Serve Robotics: Intriguing After The Reset
Update - Apr. 14, 2025
Serve Robotics was chased into the $20s, but doesn't appear very loved in the $5s now. The only change to the story is the better understanding of the new 2,000 delivery robots pushed out towards 2026 with the delivery dates very late in 2025.
Original article published on March 19
- Serve Robotics faces significant expansion challenges, aiming to grow from 50 to 2,000 delivery robots by year-end, with revenues lagging behind expectations.
- The stock has dropped to $7, presenting a more appealing entry point, despite anticipated volatility and potential revenue disappointments in the short term.
- The company raised $80 million, boosting its cash reserves to over $200 million, but must improve robot productivity and manage escalating costs.

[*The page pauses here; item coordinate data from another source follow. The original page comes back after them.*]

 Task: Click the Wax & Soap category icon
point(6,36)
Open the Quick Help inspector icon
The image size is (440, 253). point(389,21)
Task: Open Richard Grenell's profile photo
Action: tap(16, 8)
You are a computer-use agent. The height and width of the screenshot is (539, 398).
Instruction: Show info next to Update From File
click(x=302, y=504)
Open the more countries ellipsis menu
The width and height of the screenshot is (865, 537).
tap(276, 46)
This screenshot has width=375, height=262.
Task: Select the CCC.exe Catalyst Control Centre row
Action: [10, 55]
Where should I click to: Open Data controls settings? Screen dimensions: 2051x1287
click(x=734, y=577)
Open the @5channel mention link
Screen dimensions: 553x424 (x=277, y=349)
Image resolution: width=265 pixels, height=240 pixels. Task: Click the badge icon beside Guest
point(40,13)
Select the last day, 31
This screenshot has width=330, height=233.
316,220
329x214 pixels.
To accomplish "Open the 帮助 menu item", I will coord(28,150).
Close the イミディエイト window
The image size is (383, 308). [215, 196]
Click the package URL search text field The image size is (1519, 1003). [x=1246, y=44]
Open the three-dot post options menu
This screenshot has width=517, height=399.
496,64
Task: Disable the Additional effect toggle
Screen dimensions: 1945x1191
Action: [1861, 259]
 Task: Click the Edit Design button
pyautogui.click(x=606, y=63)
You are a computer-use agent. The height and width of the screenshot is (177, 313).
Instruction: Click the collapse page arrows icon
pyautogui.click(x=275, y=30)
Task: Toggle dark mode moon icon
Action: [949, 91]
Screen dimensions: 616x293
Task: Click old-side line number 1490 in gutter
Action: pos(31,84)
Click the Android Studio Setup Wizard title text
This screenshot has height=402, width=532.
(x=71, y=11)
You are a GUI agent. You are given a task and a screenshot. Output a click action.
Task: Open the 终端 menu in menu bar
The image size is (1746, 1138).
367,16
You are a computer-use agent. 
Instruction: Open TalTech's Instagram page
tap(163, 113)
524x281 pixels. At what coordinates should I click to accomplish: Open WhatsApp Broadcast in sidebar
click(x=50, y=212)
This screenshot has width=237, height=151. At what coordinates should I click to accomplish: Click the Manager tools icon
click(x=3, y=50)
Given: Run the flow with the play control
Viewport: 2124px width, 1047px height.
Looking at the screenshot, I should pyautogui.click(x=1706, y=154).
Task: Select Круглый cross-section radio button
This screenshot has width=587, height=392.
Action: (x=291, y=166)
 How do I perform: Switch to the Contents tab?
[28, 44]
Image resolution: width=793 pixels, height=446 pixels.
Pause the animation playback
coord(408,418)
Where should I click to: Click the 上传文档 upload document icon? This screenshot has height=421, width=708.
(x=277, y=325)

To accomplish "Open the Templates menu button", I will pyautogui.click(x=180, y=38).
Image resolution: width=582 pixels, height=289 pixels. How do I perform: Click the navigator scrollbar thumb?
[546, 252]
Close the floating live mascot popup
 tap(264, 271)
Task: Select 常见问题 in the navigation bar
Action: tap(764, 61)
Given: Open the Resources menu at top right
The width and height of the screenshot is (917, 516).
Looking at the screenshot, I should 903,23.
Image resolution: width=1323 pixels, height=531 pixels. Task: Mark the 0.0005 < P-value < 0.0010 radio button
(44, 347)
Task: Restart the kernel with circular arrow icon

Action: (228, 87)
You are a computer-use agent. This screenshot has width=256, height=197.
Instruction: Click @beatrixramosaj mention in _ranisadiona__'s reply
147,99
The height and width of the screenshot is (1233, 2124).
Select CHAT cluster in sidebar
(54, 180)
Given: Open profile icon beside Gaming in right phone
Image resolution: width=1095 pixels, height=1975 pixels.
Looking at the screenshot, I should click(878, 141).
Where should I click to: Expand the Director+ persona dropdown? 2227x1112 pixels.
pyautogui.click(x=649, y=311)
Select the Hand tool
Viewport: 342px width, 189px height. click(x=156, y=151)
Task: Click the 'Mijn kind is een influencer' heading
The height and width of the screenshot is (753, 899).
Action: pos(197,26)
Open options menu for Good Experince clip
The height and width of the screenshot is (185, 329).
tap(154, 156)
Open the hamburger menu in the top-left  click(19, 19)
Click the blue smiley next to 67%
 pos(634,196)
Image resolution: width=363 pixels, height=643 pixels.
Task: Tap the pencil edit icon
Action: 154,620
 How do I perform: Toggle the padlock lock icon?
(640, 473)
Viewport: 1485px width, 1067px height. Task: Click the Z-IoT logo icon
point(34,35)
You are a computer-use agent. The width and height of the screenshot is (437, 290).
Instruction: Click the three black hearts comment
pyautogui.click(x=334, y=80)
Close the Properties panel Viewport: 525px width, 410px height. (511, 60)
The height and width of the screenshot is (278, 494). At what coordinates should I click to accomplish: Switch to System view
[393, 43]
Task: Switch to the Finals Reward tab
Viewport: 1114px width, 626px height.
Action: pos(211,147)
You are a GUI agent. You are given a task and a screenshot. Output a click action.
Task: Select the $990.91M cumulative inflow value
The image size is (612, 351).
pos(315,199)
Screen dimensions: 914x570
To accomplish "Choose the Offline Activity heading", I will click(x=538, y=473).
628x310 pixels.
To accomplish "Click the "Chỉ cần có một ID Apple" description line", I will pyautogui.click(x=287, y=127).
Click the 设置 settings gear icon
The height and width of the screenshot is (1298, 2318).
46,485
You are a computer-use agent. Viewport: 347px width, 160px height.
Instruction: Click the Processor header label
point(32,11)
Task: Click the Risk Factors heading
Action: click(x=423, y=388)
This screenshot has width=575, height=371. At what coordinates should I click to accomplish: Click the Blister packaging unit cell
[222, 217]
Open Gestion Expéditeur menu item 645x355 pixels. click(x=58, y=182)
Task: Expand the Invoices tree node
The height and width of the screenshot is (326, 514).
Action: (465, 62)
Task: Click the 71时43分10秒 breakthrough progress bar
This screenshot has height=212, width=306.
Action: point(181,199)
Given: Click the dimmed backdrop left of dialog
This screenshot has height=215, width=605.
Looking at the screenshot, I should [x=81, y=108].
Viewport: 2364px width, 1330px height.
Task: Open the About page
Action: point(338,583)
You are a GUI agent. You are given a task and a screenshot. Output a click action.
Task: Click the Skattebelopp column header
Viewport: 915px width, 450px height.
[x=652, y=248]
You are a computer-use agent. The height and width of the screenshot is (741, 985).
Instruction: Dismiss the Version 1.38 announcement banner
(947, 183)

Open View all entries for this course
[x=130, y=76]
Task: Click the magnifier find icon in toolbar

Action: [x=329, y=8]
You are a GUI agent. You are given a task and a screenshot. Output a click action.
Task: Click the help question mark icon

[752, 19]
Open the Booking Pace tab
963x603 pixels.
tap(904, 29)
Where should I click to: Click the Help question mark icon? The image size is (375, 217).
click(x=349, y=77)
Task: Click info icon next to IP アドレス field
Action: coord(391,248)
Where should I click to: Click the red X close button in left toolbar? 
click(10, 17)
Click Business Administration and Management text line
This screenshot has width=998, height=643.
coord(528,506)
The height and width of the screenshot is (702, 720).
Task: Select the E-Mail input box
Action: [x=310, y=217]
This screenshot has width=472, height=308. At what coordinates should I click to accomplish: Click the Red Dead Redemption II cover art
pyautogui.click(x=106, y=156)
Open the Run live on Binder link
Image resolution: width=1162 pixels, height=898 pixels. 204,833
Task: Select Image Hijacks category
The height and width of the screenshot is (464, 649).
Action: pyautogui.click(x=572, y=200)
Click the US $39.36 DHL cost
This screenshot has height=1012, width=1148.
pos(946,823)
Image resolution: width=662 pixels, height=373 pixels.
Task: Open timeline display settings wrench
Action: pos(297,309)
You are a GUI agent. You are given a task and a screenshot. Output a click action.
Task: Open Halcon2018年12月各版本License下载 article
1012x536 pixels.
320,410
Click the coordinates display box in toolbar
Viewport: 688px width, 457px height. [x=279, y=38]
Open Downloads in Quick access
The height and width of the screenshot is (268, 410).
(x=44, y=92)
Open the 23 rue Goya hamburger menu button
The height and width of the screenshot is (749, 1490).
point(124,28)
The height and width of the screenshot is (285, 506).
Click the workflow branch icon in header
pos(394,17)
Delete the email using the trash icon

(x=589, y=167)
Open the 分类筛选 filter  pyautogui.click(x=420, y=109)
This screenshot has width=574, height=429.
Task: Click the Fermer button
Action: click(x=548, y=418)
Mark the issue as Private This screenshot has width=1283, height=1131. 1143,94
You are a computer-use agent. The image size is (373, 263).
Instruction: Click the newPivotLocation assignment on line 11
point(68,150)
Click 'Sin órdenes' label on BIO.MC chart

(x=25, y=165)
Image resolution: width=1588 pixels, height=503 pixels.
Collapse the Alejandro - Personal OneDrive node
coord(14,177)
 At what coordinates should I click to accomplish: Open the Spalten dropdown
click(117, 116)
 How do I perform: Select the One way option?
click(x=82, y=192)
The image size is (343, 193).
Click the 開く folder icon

- Investors should consider buying shares now, but be prepared for a bumpy ride as Serve Robotics scales operations and strives to meet aggressive financial targets.
As investors were warned, Serve Robotics Inc. (NASDAQ:SERV) needed to cool off before the stock got appealing. The delivery robots company is in the midst of a major expansion plan, but the company has a lot of hurdles to top in order to reach aggressive financial targets. My investment thesis is more Bullish on the stock after the collapse back to $7.